1833. Victor Hugo vient de donner Marion de Lorme. Il va donner Lucrèce Borgia. La jeunesse française salue en lui le roi des poètes vivants. À trente et un ans, il a déjà monté bien des degrés de cet escalier de Jacob où les Anges de gloire le conduisent, entre terre et ciel. C’est encore un jeune homme, bien qu’il soit marié depuis 1822 et qu’il ait deux fils et deux filles, qui ne l’envierait ? Et il n’est pas heureux !

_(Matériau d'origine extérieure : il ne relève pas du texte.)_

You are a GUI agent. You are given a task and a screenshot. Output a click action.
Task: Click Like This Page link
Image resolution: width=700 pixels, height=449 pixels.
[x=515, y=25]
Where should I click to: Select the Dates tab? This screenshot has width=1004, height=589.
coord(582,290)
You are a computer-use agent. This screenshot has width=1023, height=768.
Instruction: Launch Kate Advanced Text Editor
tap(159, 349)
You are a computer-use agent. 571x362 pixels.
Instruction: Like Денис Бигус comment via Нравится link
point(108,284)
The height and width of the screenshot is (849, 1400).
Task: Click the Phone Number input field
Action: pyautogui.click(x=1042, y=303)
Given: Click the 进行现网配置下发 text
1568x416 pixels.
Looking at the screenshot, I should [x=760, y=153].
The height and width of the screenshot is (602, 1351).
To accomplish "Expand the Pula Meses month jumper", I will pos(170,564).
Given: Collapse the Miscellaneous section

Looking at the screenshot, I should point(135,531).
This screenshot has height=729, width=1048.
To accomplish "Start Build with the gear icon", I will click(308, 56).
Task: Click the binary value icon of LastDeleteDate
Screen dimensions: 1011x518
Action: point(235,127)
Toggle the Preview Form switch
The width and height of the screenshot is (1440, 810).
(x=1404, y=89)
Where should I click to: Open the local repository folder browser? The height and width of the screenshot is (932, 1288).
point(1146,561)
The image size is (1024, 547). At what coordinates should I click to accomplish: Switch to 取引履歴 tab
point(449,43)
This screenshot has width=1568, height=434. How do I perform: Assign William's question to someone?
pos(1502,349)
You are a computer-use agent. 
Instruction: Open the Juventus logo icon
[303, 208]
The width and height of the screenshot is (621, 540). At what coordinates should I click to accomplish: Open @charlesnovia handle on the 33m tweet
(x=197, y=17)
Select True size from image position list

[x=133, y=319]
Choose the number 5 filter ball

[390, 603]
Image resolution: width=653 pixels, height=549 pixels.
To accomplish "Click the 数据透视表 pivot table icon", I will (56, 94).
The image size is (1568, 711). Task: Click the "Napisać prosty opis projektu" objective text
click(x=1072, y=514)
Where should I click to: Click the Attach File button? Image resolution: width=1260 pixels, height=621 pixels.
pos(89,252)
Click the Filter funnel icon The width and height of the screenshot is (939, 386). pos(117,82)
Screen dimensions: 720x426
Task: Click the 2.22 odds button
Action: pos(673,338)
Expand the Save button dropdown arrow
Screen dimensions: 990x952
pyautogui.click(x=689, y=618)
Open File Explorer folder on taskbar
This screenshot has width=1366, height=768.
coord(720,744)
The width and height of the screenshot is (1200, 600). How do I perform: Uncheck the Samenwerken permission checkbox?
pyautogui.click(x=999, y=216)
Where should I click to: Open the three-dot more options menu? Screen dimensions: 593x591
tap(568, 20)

À peine sort-il d’une crise conjugale dont ses amis les plus chers n’ont pas eu la confidence. Sainte-Beuve a passé dans le ménage du poète comme une limace venimeuse. La très belle et très bonne Adèle Hugo a été troublée par ce vilain être qui connaît le cœur des femmes, tandis que le grand poète, avec tout son génie, a l’inexpérience d’un homme marié vierge, à vingt ans. Victor Hugo a su la trahison de l’ami ; il a soupçonné la faiblesse de sa femme ; il a souffert, il a pardonné ; il a conservé une tendre affection pour son Adèle, mais c’en est fini de l’amour.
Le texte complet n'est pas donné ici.